TBQ4 KV cache quantization hits AMD ROCm RDNA3 at 38–54 tok/s
A community fork of llama.cpp brings TBQ4 KV cache quantization and MTP speculative decoding to AMD's RX 7900 XTX, fitting 64k context in 24 GB VRAM at 38-54 tok/s.

A community developer has ported TurboQuant's TBQ4 KV cache quantization and MTP speculative decoding to AMD ROCm for RDNA3 GPUs. The experimental branch, tbq4-rdna3-experiment, targets the RX 7900 XTX and other gfx1100 hardware, addressing gaps in AMD's existing llama.cpp paths. The main achievement: running Qwen3.6-27B Q4_K_M with 64k context in under 20 GB VRAM while maintaining 38–54 tok/s generation speed.

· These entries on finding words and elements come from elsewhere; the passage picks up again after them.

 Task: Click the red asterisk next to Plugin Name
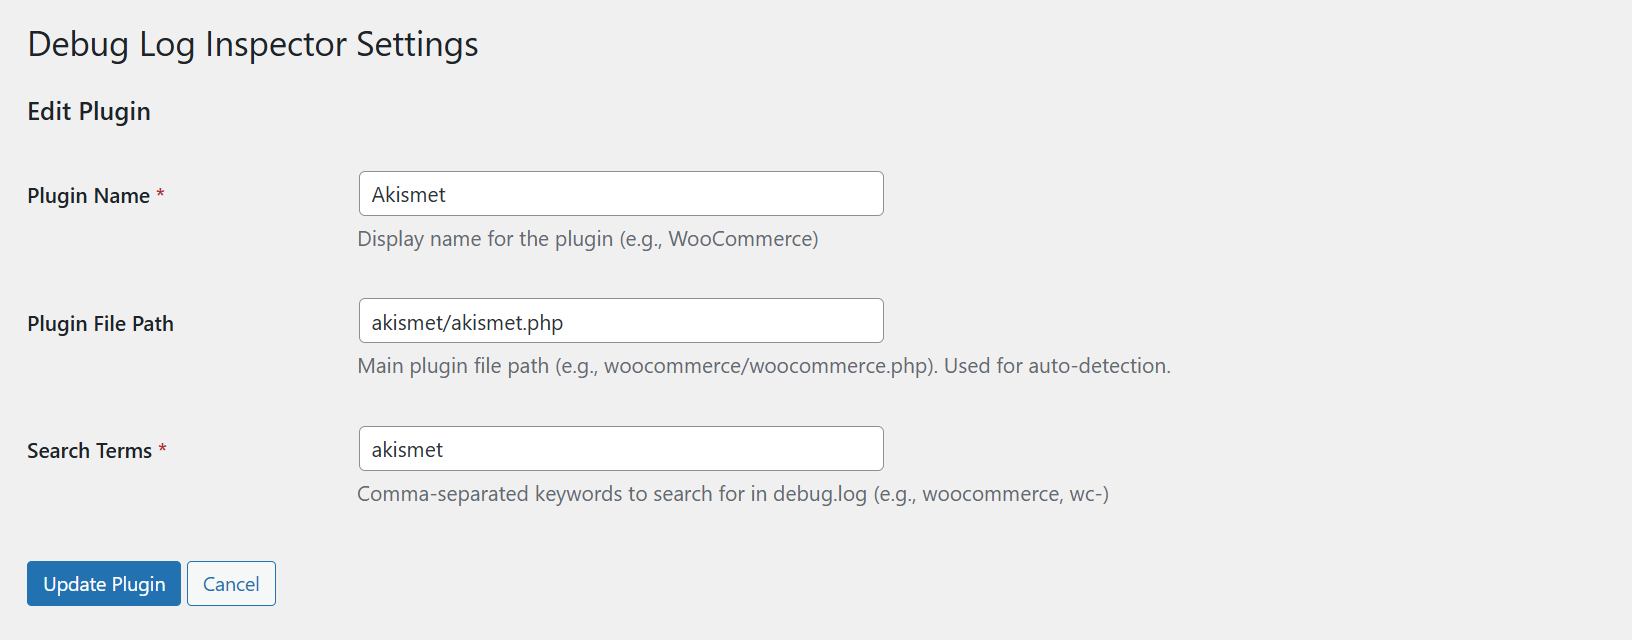point(160,195)
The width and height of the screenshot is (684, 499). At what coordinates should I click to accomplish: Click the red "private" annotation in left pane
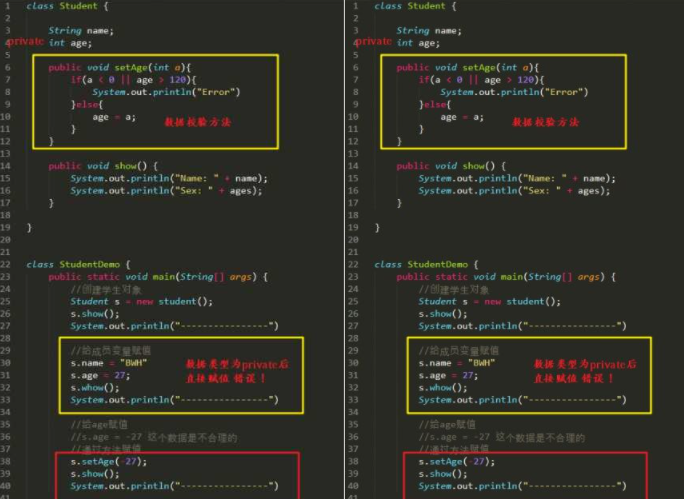[x=24, y=42]
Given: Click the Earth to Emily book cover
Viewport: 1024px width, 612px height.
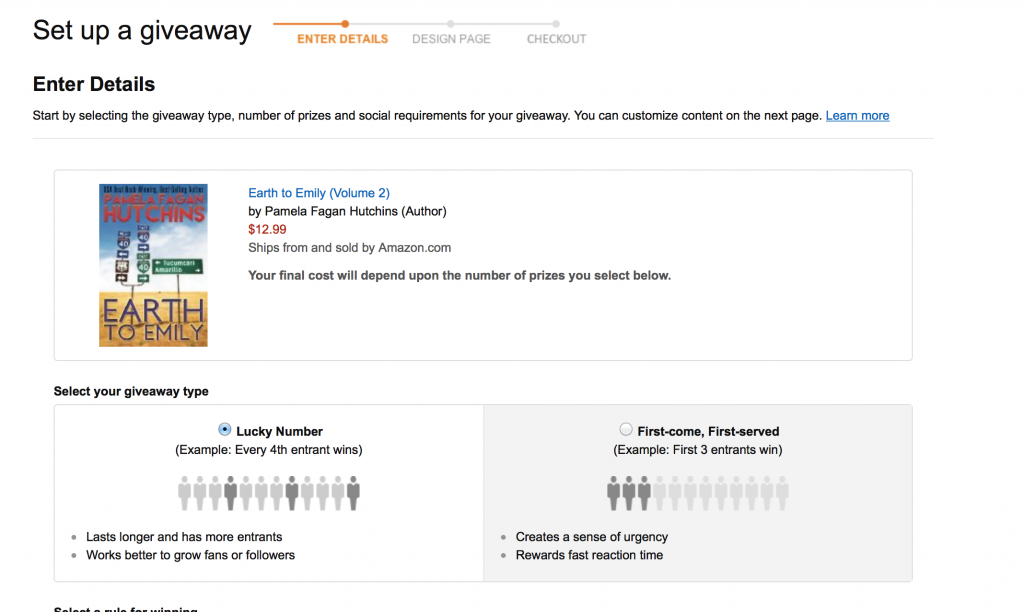Looking at the screenshot, I should click(x=153, y=265).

The fork integrates TBQ4 dequantization directly into ROCm's VEC Flash Attention kernel. Tests used a 24 GB RX 7900 XTX running Qwen3.6-27B Q4_K_M weights with tbq4_0 KV cache and MTP speculative decoding (--spec-draft-n-max 3). Prefill speed hit 537.7 tok/s at 16k context and 360.8 tok/s at 64k. For comparison, the baseline q8_0 KV cache delivered 49.8 tok/s at 16k and 31 tok/s at 32k, consuming 22–23 GB VRAM.
What stands out
- 01VRAM savings: TBQ4 KV cache at 64k context uses ~20 GB, roughly 2–3 GB less than q8_0 at 32k context.
- 02Speed holds up: Generation throughput ranges from 38 to 54 tok/s at 64k context with TBQ4, compared to 22–23 tok/s at 32k with q8_0.
- 03Prefill remains practical: 360.8 tok/s prefill at 64k context is a 33% drop from the 16k baseline, but still usable for long-context workflows.
- 04RDNA3.5 and RDNA4 enabled but unverified: The branch includes code paths for newer AMD architectures; no test results yet.
- 05Other quant schemes present: RotorQuant, PlanarQuant, and IsoQuant are in the codebase but not validated on this hardware.